Multi-platform distribution format (Was: Backups [was

Johnny Billquist bqt at
Mon Sep 21 09:52:30 CDT 2015

Not that I care what Holm Tiffe smokes, but I can at least comment what 
you write, Tony. :-)

On 2015-09-21 16:02, tony duell wrote:
> [Russian PDP11-a-like]

All bets are off when we talk about clones, since they might be rather 
different in details...

>> I've tried to boot an RX01 Floppy in RX02 mode, that failed on all disks
>> I've tried. Is an original RX02 able to boot (RT11) from an RX01 disk?
> As far as I know, it can't. An RX02 can read/write an RX01 disk, but the software
> interface to the controller is so different (the RX)2 uses DMA, the RX01 doesn't for
> one thing) that the RX02 cannot boot an RX01 disk.

Of course an RX02 *drive* can read an RX01 *floppy*. And yes, a system 
with an RX211 and an RX02 *drive* can boot from a floppy that what 
written by an RX01 *drive*. But you need the boot code for an RX211 
controller, and that boot code also needs to handle RX01 format 
floppies. If the boot sector on the floppy is for an RX11, then no, an 
RX211 will not understand things. The programming model for the two 
controllers are different. You need different device drivers.

But this is really a question about the controller and the software 
running it, not the floppy or the drive.

>> I know that a different device driver has to be used  normally, but I had
>> no RX02 media and wasn't able to make one, since the machine has no other
>> drives connected and the card cage is mechanically not compatible (metric
>> dimensions including the fingers).
>> I know that in the RX02 Mode the Drive has an format track command that
>> doesn't exist in RX01 mode, that's documented.

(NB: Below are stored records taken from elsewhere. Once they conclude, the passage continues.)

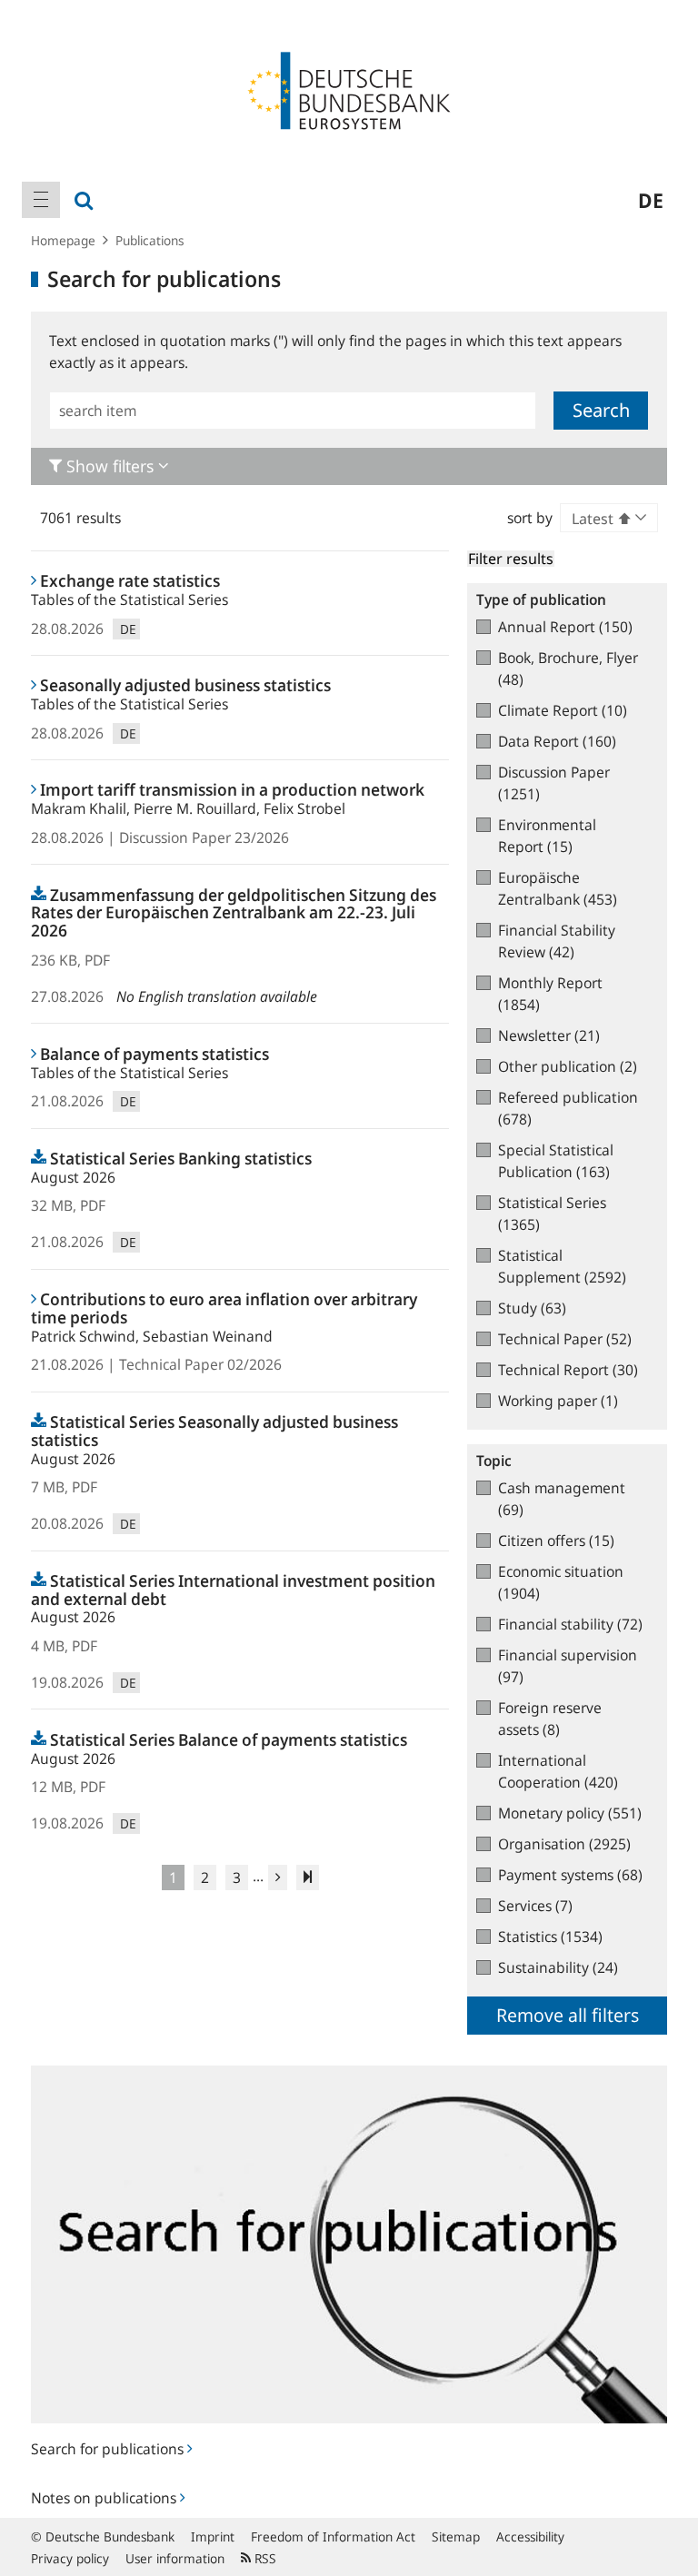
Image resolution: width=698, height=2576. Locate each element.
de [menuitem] (650, 199)
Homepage (63, 240)
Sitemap (456, 2536)
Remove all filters (567, 2015)
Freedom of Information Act (333, 2536)
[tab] (349, 466)
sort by (530, 518)
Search (601, 410)
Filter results (510, 558)
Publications (149, 240)
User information (174, 2558)
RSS (263, 2558)
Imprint (212, 2536)
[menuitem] (41, 200)
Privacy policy (70, 2558)
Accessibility (530, 2536)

How about the RX02?
> The RX02 has a 'set density' command that can be used to reformat a
> formatted single density disk as double density.

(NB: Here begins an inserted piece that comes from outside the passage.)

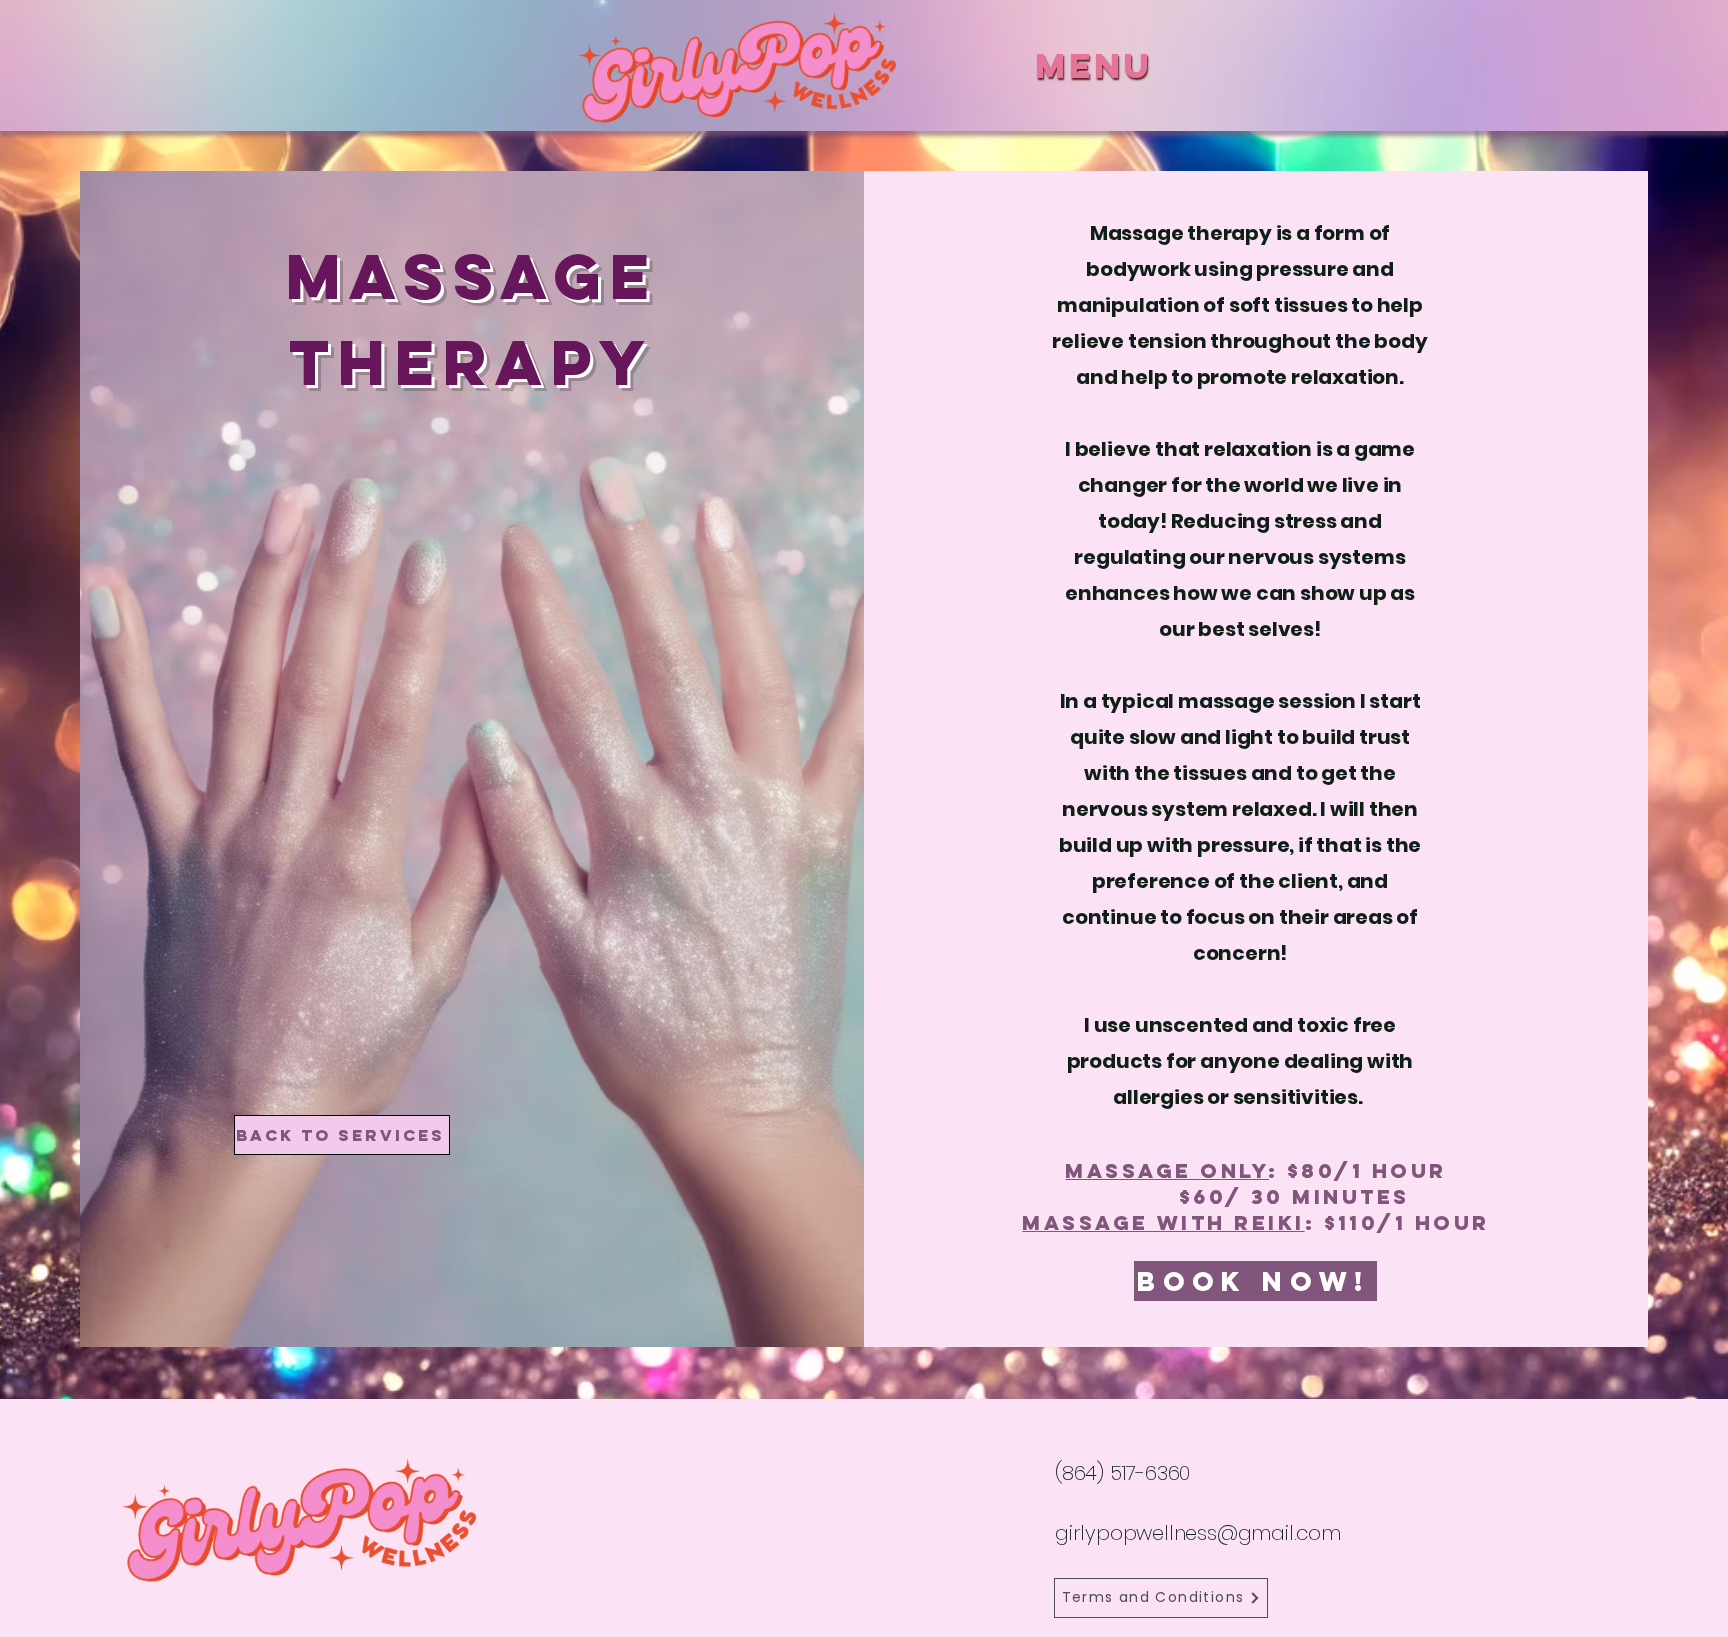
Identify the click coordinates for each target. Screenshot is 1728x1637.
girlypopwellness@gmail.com (1198, 1533)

Yes. And it's just flipping a bit in the sector header. And the drive 
changes between the densities for the data part of each sector. So you 
can actually have different densities on a per-sector basis with an RX02 

>> Is there somewhere a picture from the Conteroller PCB of the DEC RX02
>> (just to look at). The russian controller has a 2910 and four 2901 if
>> I remember correctly... (K1804VU1 and 4xK1804VS1)
> The RX02 drive contains a couple of 2901s and a few of the sequencer chips
> (I think 2911s, maybe 2909s). I've seen a 3rd party Qbus card that connected to
> normal Shugart drives and which could red/write RX02 disks, I think that had
> a couple of 2901s and a 2910 on it.

What people need to understand is that there are a bunch of controllers 
and combinations. If we just contain our self to Unibus controllers, we 
have two. The RX11 and RX211. The RX11 works with both the RX01 and 
RX02. However, an RX02 needs to be set in an RX01-compatible mode if 
used with an RX11 (a couple of dip-switches in the drive). And that also 
turns it into essentially an RX01 (can't deal with double density within 
the RX11 interface). The interface to an RX01 is different than the 
interface to an RX02, even though they use the same flat cable.

The RX211 can be used with both an RX01 and an RX02, as far as I can 
remember. But that implies that there would need to be some switch or 
jumper on the RX211 in order to interface it with an RX01 (or some 
automatic detection), and I can't remember seeing that. But it might 
just be my memory failing me.
But the RX211 works differently than the RX11, so from a program point 
of view, they are totally different.

The RX02 drive, then, in turn, can read and write both RX01 and RX02 
floppies. No special tricks are required. The drive will detect, for 
each sector, which format it is in, and will switch mode accordingly, 
and return the right about of data (RX02 sectors holds 256 bytes, while 
RX01 sectors holds 128 bytes). The software can thus also easily see 
what type of floppy it is reading.
RX211 device drivers obviously then can handle both RX01 and RX02 
floppies, when used with an RX02 drive. And from the software point of 
view, the sectors just contains different amount of data.